A cette affirmation, certains pourraient rétorquer que cette lecture strictement interétatique de l’article 51 s’est infléchie depuis le 11 septembre 2001, la pratique étatique acceptant plus facilement le recours à la force en légitime défense contre des acteurs armés non étatiques. Cela est indéniable. Toutefois, cette pratique est encore trop récente pour que l’on puisse véritablement parler d’évolution coutumière du droit international. Elle ne concerne, qui plus est, qu’une poignée d’Etats. Certains autres pourraient avancer l’argument de la «légitime défense préventive» pour tenter de justifier l’intervention française: elle aurait alors pour objet non pas la riposte contre les attaques passées mais la volonté de se prémunir contre des attaques futures, fomentées depuis la Syrie. Mais ce serait oublier que cet argument a toujours été fermement rejeté par les plus hautes instances internationales, notamment la Cour internationale de justice et le Conseil de sécurité qui n’y voient aucun fondement en droit international.

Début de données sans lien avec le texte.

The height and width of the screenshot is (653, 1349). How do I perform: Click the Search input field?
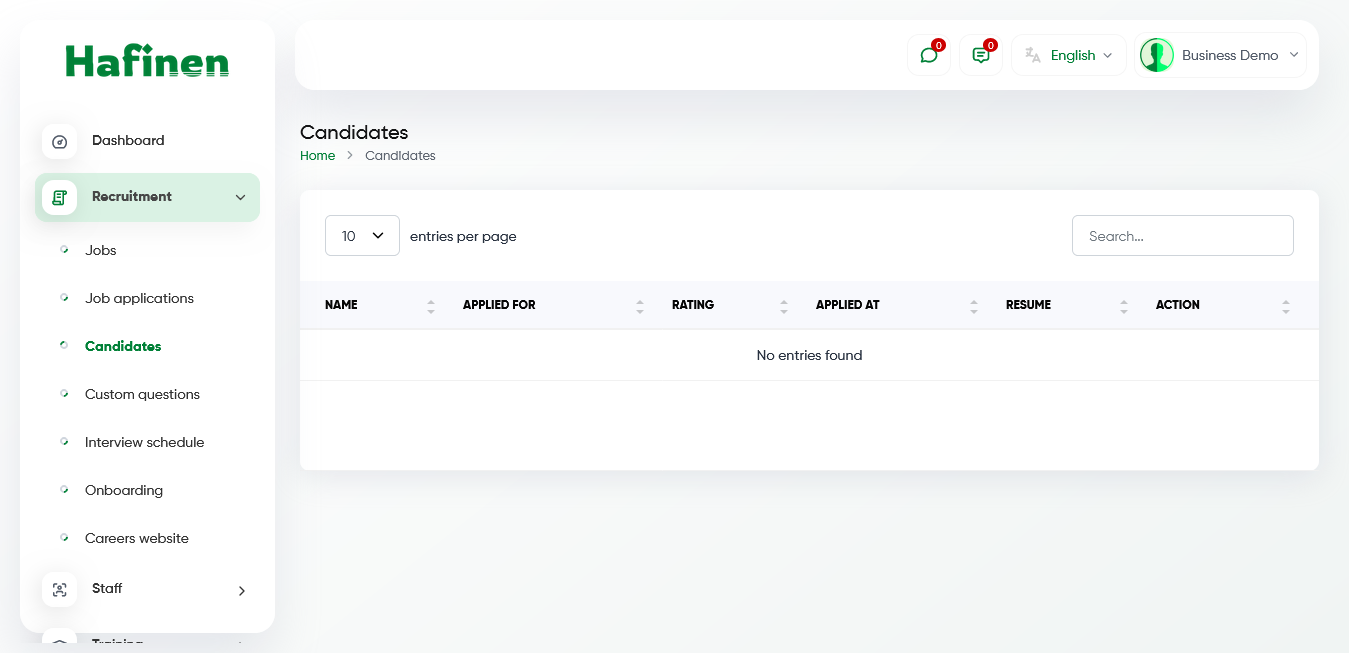(1183, 235)
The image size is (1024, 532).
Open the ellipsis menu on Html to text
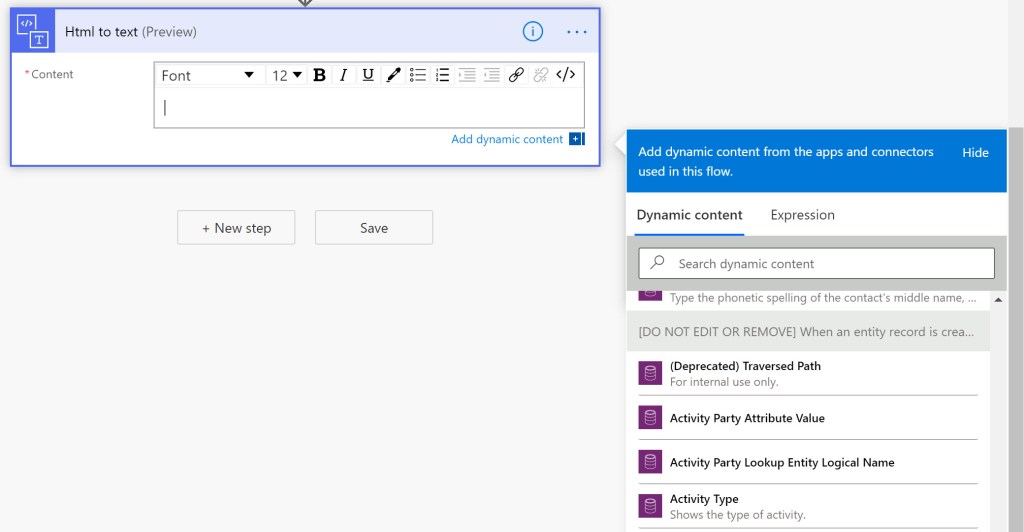(577, 32)
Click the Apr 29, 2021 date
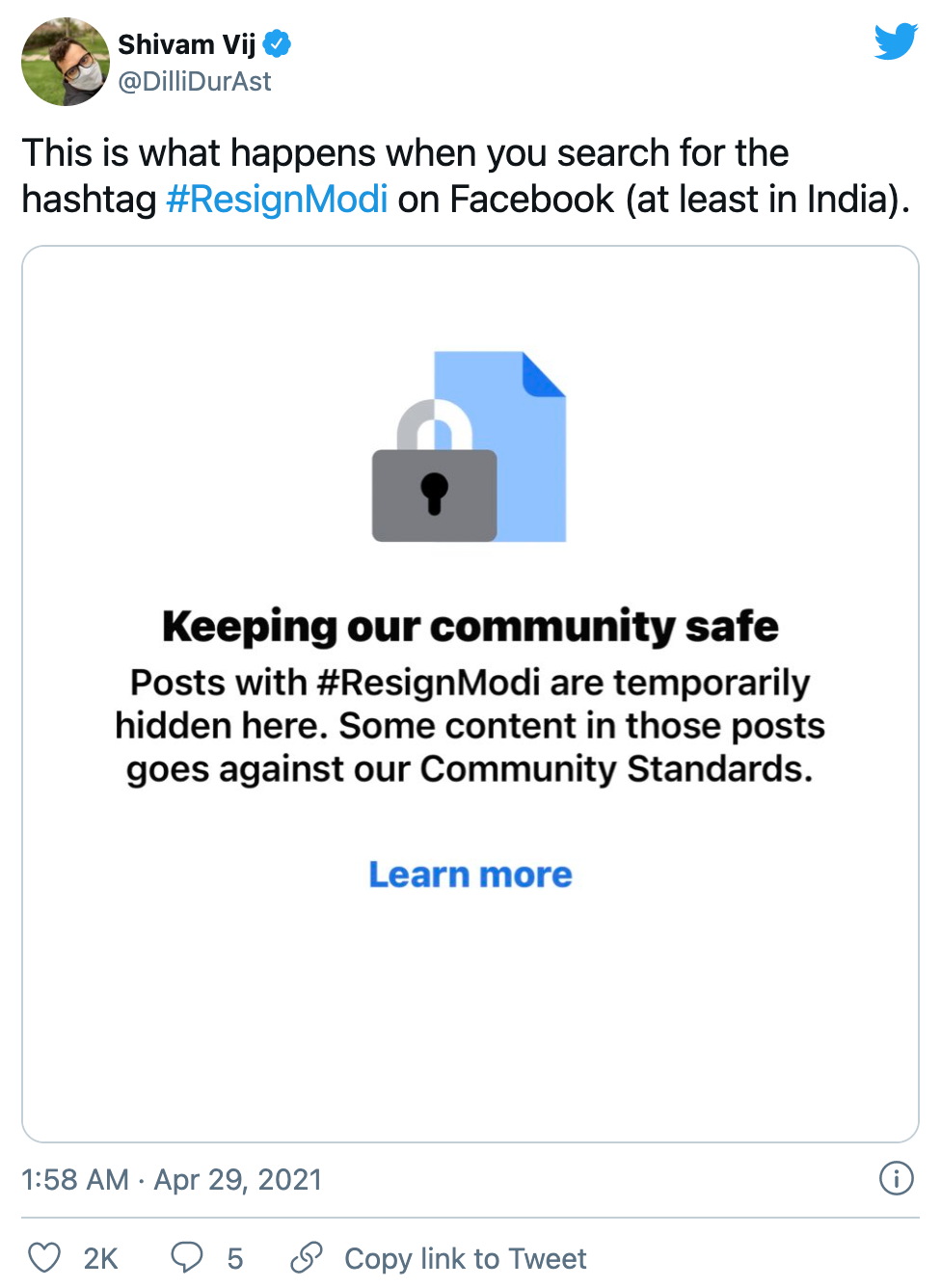Image resolution: width=941 pixels, height=1288 pixels. tap(238, 1179)
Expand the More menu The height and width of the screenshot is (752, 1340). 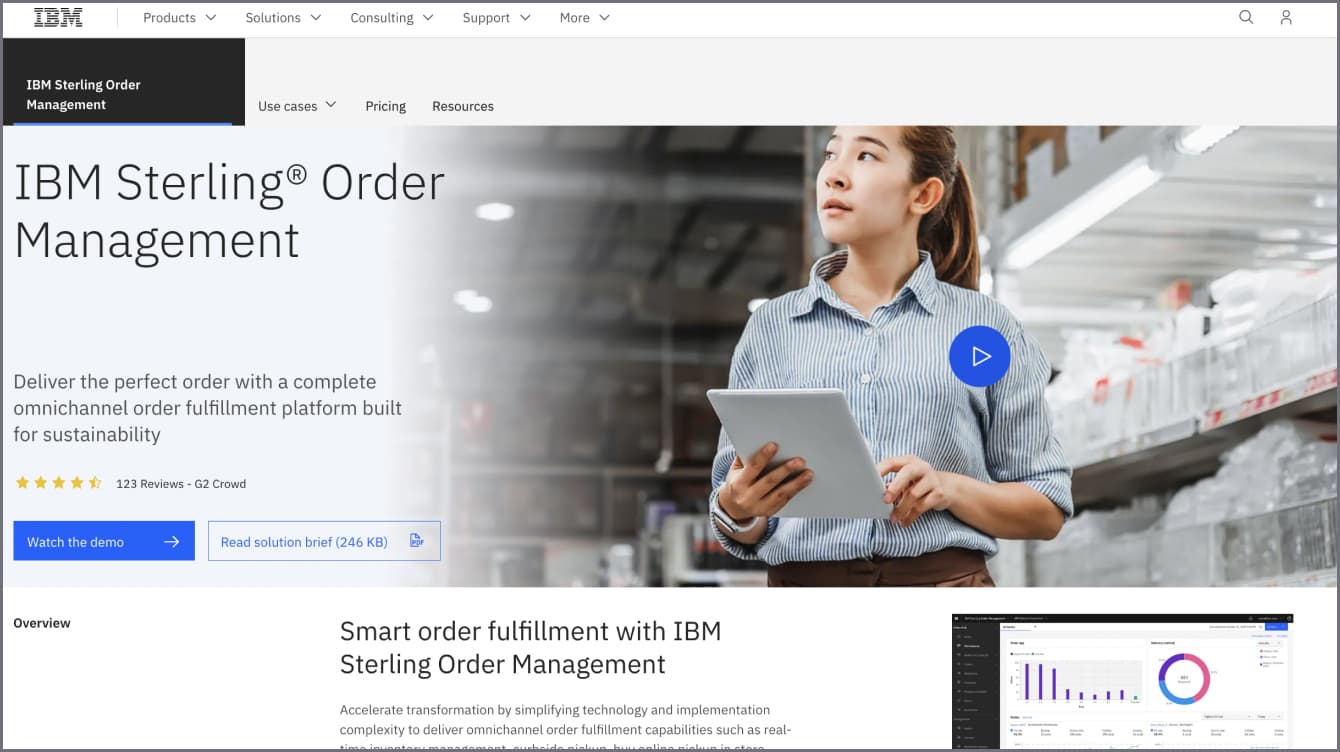pos(584,18)
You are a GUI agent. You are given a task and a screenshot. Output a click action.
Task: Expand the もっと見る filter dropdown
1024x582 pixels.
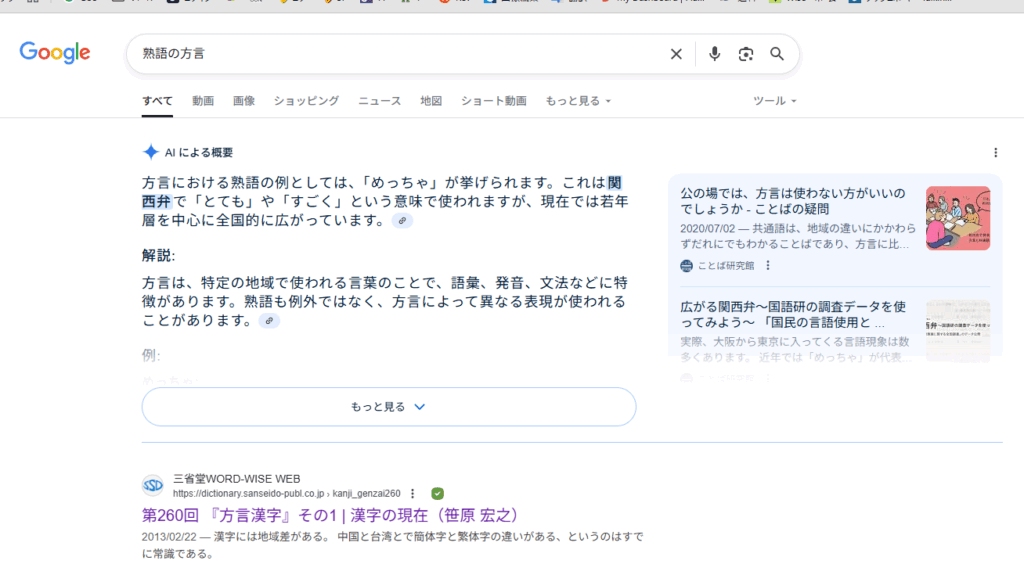[x=577, y=101]
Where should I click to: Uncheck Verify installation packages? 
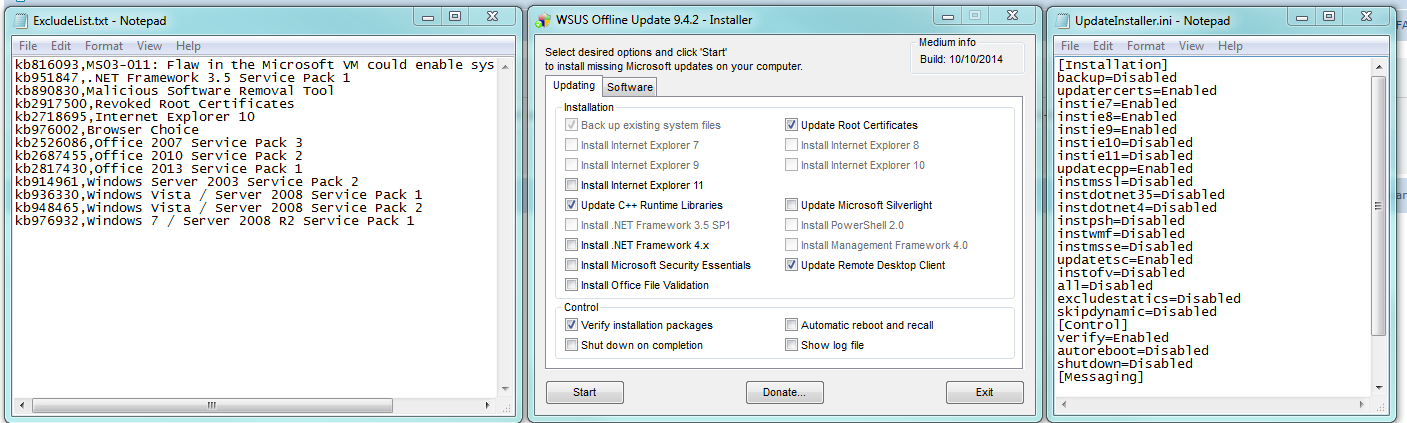[x=572, y=325]

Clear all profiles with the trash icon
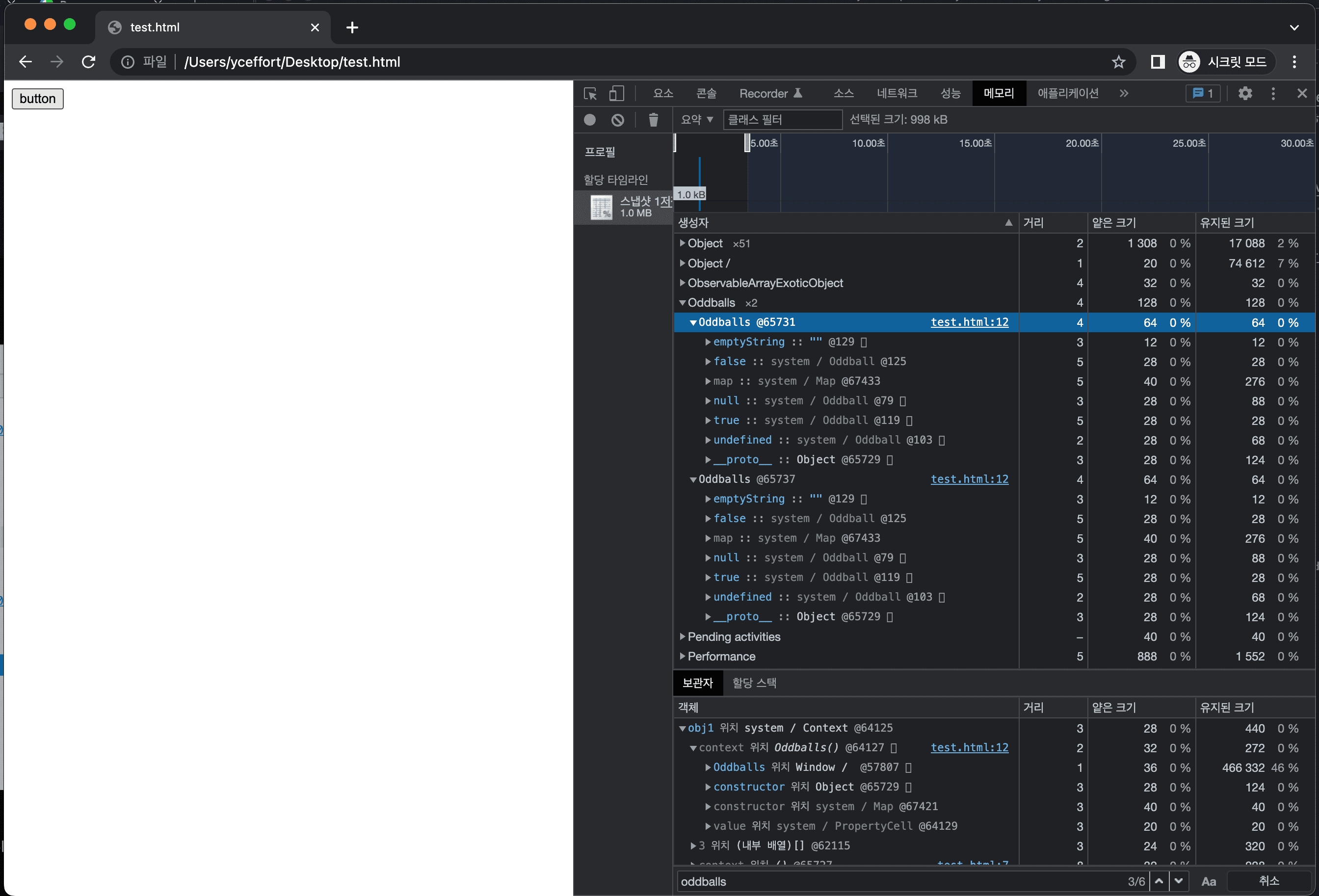tap(653, 120)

Alors, que faire? On pourrait bien sûr plaider pour une refonte complète du droit relatif au recours à la force. Mais le temps presse; il faut agir vite car les victimes de Daech sont plus nombreuses chaque jour. Partageant le même avis que Jean-Yves Le Drian, «nous ne pouvons (…) pas accepter d’avoir en France, dans sa vision des menaces et des risques, un angle mort sur la Syrie». La progression rapide de Daech doit être interrompue très rapidement, que la réponse soit militaire et/ou politique, du moment qu’elle est appropriée. C’est le rôle et le devoir de la France, mais aussi de la communauté internationale tout entière. Cette réponse doit néanmoins se faire dans le respect des normes de droit. Il en va là de la survie de la paix et de la sécurité internationales. L’absence de consensus des membres permanents du Conseil de sécurité sur le rôle que doit jouer Bachar al-Assad dans la transition politique semble pour le moment paralyser l’action militaire du Conseil.

Toutefois, la recherche du compromis est une priorité! La France, qui semble vouloir prendre en main le dossier, ne pourrait-elle pas là jouer un rôle clé de médiateur? Deux autres solutions semblent pertinentes, même si elles ne peuvent qu’être complémentaires à une action du Conseil de sécurité. L’une serait une action politique concertée des Etats au niveau transnational afin d’endiguer la montée de l’islamisme radical dans leurs sociétés et diminuer ainsi l’afflux de combattants étrangers dans les rangs de Daech. L’autre serait de multiplier les manœuvres diplomatiques avec les Etats soutenant financièrement le groupe afin qu’ils cessent. Avec des ressources humaines et financières diminuées, Daech reculera.

Jean-Baptiste Maillart est doctorant en droit international public à l'Université de Genève.